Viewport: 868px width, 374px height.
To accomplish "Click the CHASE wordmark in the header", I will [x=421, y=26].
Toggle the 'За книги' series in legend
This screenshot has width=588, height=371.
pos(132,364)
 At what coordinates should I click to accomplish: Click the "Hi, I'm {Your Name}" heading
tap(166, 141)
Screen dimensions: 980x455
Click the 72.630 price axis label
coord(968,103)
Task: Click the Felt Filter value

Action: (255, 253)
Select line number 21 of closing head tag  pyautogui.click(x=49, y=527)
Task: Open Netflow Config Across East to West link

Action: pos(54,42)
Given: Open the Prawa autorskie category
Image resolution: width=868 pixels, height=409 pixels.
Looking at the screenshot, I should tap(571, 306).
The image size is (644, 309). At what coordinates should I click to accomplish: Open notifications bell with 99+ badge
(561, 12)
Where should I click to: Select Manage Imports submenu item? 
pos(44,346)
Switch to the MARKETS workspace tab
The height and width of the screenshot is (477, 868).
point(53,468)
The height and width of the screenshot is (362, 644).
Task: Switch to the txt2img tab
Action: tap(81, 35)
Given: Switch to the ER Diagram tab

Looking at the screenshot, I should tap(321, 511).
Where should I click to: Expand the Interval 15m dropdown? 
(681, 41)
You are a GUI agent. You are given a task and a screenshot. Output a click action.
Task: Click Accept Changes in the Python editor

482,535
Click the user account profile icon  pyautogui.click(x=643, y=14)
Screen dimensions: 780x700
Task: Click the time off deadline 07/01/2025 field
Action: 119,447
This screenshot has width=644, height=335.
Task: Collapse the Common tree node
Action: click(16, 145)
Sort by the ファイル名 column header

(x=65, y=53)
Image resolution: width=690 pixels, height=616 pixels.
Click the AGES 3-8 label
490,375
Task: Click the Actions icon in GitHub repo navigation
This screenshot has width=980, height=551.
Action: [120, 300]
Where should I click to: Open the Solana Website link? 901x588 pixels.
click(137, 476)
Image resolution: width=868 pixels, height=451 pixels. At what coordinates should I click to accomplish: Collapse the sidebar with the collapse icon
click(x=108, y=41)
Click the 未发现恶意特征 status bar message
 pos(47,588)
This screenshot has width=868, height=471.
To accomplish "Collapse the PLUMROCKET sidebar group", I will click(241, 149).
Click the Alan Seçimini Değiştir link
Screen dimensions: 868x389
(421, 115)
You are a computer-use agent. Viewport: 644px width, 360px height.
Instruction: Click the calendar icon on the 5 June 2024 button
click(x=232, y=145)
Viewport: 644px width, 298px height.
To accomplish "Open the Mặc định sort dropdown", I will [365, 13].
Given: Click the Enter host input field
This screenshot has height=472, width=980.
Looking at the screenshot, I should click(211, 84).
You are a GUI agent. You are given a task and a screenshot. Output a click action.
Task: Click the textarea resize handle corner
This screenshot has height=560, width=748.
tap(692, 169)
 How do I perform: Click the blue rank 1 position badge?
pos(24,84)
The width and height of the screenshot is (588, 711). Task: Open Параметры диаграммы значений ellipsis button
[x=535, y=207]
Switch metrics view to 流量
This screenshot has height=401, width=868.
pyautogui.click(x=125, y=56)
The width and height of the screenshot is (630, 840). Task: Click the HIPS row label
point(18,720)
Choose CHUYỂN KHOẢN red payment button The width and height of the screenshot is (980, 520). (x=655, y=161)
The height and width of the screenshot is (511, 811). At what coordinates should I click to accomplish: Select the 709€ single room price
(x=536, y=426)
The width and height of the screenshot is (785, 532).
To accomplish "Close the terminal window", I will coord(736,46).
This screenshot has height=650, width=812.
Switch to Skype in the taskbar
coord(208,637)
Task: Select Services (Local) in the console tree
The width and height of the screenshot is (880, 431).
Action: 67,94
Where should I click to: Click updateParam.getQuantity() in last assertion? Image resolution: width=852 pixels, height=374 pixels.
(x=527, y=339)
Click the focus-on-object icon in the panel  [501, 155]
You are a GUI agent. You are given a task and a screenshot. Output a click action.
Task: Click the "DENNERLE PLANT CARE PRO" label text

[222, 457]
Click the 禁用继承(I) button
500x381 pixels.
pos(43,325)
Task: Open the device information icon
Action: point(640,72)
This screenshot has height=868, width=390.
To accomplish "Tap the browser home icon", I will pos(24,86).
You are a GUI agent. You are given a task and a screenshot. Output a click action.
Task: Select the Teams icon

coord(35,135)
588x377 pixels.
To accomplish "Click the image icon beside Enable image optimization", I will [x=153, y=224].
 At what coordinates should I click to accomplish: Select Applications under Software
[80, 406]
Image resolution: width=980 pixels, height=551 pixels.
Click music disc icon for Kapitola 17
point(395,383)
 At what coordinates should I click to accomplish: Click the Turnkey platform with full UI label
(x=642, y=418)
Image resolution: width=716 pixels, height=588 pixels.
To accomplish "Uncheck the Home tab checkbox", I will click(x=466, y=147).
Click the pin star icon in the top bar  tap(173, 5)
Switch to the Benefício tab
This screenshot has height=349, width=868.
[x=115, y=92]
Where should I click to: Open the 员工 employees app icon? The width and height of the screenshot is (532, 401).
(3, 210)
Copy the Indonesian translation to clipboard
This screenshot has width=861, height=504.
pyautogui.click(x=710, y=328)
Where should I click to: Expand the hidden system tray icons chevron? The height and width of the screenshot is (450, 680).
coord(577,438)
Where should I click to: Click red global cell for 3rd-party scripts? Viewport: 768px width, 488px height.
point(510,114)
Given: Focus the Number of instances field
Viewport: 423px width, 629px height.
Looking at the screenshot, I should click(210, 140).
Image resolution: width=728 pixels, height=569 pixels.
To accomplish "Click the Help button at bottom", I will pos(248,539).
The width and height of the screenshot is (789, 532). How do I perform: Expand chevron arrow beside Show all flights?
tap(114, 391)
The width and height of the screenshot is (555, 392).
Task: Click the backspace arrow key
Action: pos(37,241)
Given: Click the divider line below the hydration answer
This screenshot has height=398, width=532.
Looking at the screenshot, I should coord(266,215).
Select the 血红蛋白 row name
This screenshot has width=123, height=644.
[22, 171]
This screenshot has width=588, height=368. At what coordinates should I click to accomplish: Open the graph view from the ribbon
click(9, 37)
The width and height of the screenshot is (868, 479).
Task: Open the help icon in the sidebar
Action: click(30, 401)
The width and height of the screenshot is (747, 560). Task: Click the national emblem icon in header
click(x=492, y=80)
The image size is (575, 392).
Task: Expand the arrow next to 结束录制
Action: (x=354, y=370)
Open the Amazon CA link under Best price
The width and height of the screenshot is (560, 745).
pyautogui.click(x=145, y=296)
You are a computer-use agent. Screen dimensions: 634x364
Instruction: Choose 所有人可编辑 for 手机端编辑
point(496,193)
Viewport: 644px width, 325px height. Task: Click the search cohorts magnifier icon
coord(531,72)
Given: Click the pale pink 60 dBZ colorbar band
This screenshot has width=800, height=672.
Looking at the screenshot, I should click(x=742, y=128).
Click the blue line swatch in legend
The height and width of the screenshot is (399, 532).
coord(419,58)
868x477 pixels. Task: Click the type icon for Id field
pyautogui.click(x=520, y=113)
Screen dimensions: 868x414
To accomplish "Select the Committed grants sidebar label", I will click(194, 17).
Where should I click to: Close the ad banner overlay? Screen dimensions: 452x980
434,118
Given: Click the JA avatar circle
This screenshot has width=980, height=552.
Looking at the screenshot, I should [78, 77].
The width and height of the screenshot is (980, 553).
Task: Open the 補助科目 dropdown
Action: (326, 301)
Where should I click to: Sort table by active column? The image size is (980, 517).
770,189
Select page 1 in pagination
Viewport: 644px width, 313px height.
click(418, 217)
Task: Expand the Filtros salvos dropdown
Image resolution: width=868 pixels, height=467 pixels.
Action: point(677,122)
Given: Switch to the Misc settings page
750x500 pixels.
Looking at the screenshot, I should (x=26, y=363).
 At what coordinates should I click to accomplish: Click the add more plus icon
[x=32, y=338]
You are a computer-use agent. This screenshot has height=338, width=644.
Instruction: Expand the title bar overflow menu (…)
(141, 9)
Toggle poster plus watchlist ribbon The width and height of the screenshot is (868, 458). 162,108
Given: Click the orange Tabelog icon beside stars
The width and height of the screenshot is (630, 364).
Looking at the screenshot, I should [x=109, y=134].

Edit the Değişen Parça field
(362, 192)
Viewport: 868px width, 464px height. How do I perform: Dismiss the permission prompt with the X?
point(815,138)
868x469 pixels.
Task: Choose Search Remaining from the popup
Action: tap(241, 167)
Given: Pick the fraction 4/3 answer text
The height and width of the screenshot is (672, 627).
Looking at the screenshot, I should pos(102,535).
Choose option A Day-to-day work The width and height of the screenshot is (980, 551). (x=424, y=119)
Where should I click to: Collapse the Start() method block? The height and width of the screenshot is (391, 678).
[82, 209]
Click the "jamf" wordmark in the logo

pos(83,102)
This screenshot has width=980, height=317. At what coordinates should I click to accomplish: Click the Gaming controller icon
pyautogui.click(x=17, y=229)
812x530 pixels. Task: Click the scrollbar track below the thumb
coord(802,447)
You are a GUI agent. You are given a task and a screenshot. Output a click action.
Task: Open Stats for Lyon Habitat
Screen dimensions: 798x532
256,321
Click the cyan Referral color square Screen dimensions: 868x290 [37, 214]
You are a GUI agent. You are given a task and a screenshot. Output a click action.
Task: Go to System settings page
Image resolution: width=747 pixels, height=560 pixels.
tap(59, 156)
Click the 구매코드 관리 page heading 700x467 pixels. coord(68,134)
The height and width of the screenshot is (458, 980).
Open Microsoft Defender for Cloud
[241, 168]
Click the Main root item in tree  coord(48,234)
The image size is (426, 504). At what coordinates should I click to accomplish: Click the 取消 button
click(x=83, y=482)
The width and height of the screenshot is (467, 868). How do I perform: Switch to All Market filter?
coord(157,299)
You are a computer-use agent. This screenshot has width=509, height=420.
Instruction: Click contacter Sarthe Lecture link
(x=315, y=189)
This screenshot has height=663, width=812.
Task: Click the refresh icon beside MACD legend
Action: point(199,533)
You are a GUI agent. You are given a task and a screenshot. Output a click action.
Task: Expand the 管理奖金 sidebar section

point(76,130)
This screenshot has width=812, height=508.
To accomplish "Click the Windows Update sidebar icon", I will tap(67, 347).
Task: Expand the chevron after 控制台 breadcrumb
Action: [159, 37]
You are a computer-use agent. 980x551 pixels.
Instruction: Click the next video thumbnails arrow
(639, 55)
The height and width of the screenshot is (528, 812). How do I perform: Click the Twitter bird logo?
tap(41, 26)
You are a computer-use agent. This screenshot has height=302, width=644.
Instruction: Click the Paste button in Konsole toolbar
* * * * *
Please copy every line of the data that carries the string "settings".

Given: Switch to the Misc settings page
Task: Go to System settings page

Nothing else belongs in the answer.